- [INSTRUCTIONS]
(1) Answer these questions from the Kerry Jelbart biography:
(a) At which school did Jelbart take up rowing?
(b) Who placed ahead of him at the 1967 Australian Intervarsity Championships?
(c) In what year did he move to the Melbourne University Boat Club?
(2) Copy the Kerry Jelbart biography between "He was a founding" and "men's eight title.", inclusive.

Kerry Jelbart

Personal information
- Nationality: Australian
- Born: 10 March 1944 (age 81)

Sport
- Sport: Rowing

= Kerry Jelbart =

Australian rower (born 1944)

Kerry Peter Jelbart (born 10 March 1944) is an Australian former representative rower. He competed in the men's eight event at the 1972 Summer Olympics and twice at World Rowing Championships.

==Club, varsity and state rowing==
Jelbart was educated at Scotch College, Melbourne where he took up rowing. His senior rowing was from the Australian National University Boat Club, the Melbourne University Boat Club and later Monash University.

He was a founding member of the Australian National University Boat Club when rowing commenced at that institution in 1964. He was the ANU's inaugural sculling representative at the 1966 Intervarsity Championships and raced again in that event at the 1967 Australian Intervarsity Championships placing second to Sydney University's Dick Reddel.

Jelbart made a move to the Melbourne University Boat Club in 1967. He raced in their colours at the 1968 Australian Rowing Championships contesting the coxless pair national title. He rowed in MUBC coxed fours contesting national title events at the Australian Rowing Championships in 1970, 1974, 1976 and 1977; coxless fours in 1970 and 1978; and in a Victorian eight in 1970 which contested an open men's eight title.

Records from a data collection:
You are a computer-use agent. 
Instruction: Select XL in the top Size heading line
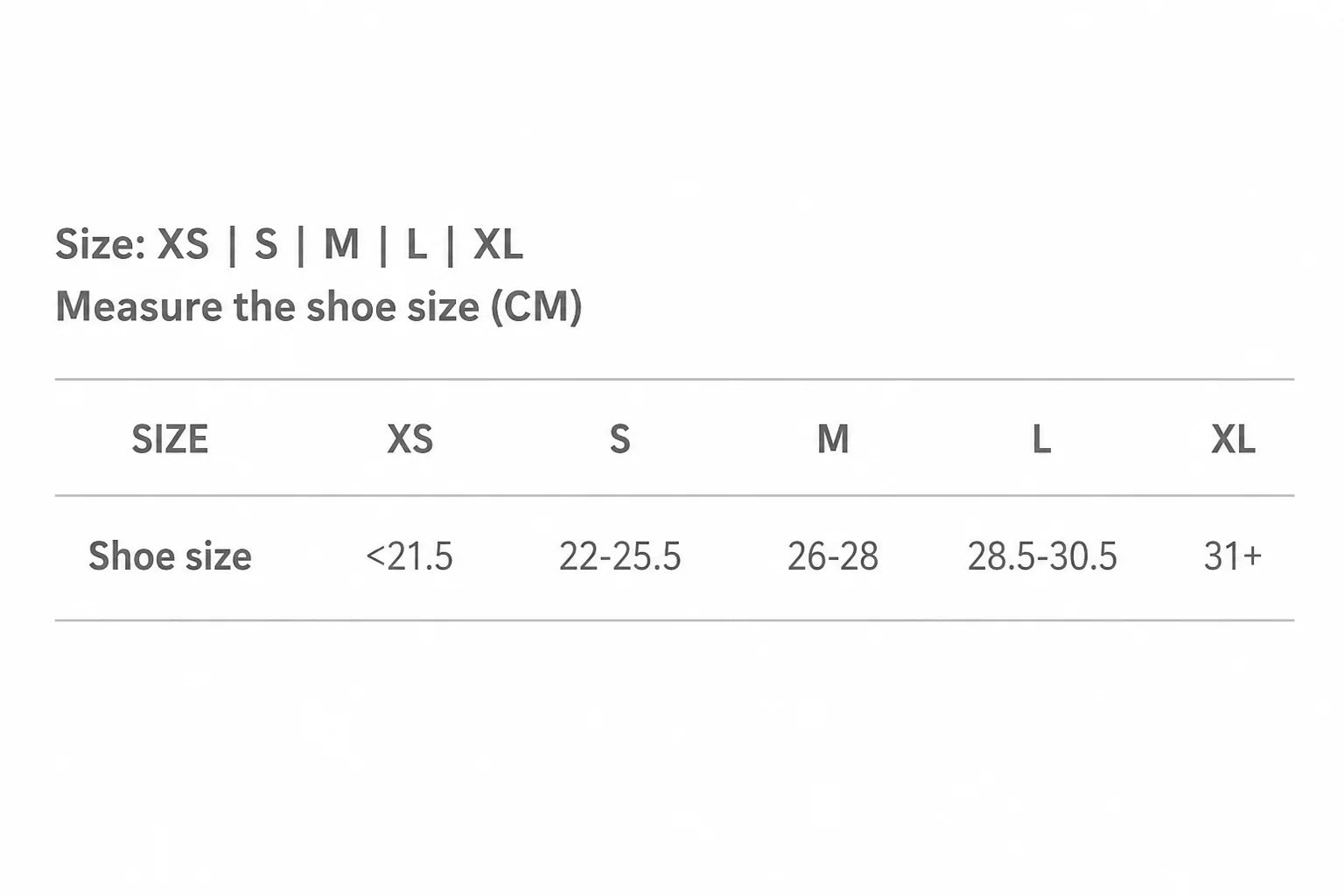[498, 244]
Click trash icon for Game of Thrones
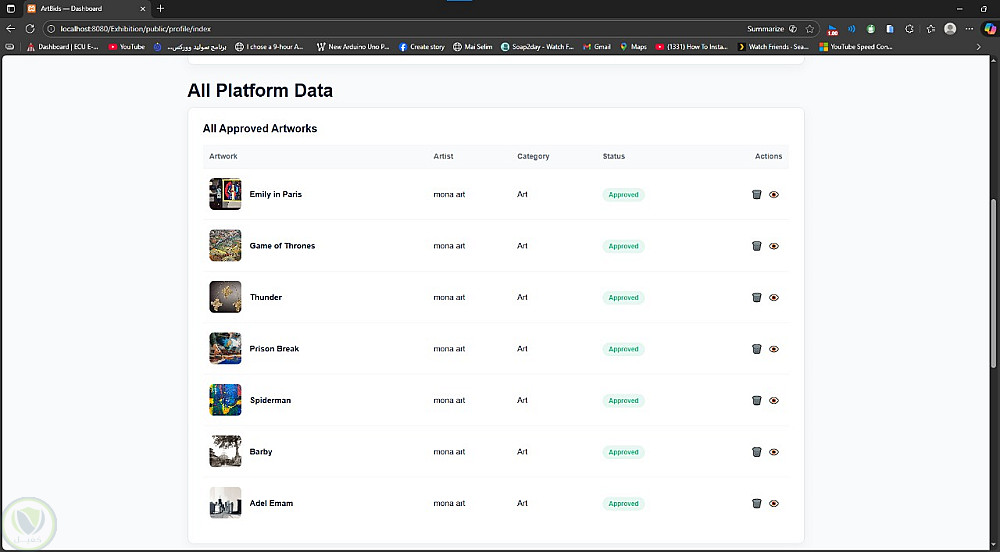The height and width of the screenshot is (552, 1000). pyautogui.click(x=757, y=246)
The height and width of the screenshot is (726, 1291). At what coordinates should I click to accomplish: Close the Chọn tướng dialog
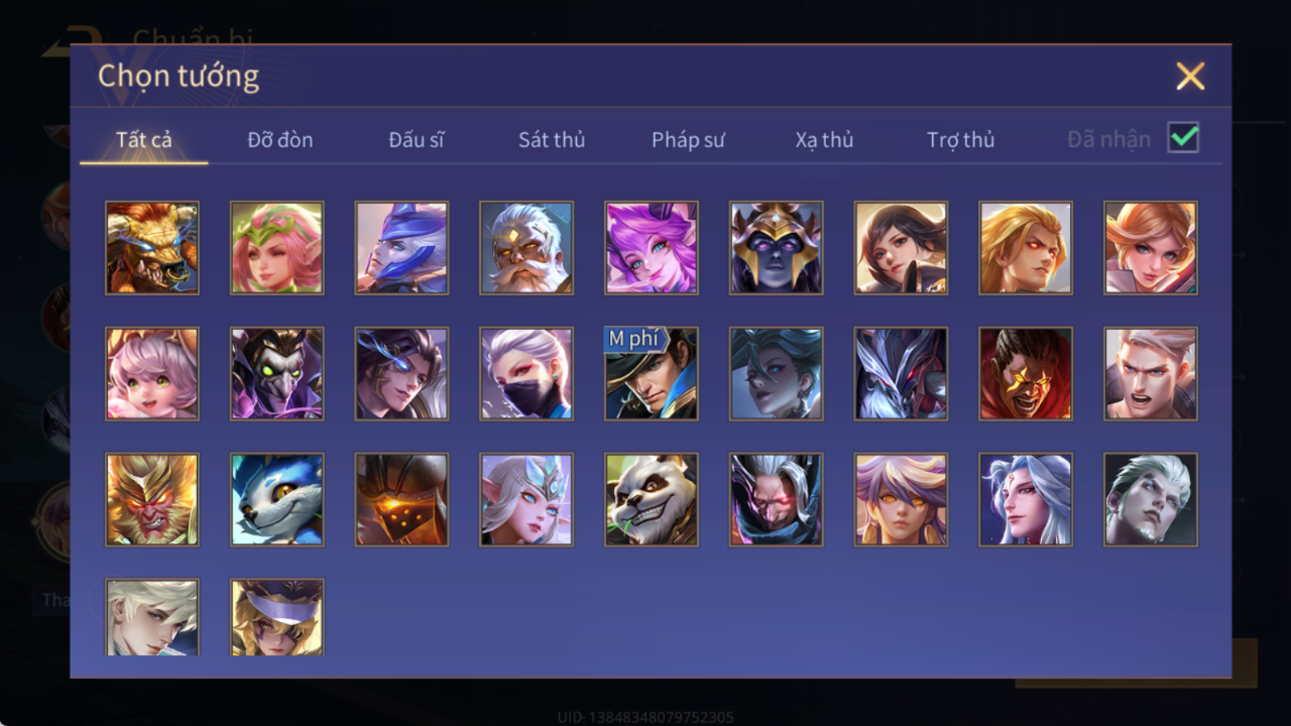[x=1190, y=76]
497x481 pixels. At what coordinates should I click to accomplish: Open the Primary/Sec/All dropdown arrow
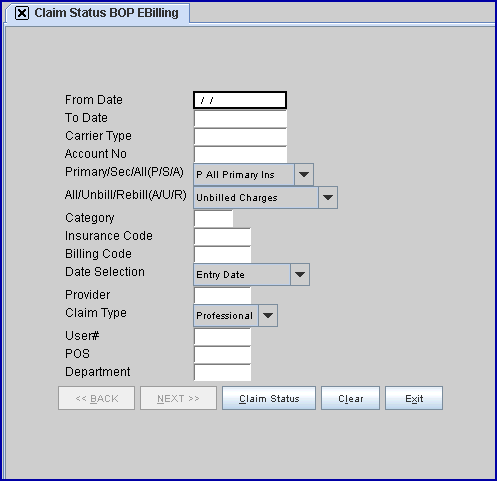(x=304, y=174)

- [TASK SOLUTIONS]
(1)
(a) Scotch College, Melbourne
(b) Sydney University's Dick Reddel
(c) 1967

(2)
He was a founding member of the Australian National University Boat Club when rowing commenced at that institution in 1964. He was the ANU's inaugural sculling representative at the 1966 Intervarsity Championships and raced again in that event at the 1967 Australian Intervarsity Championships placing second to Sydney University's Dick Reddel.

Jelbart made a move to the Melbourne University Boat Club in 1967. He raced in their colours at the 1968 Australian Rowing Championships contesting the coxless pair national title. He rowed in MUBC coxed fours contesting national title events at the Australian Rowing Championships in 1970, 1974, 1976 and 1977; coxless fours in 1970 and 1978; and in a Victorian eight in 1970 which contested an open men's eight title.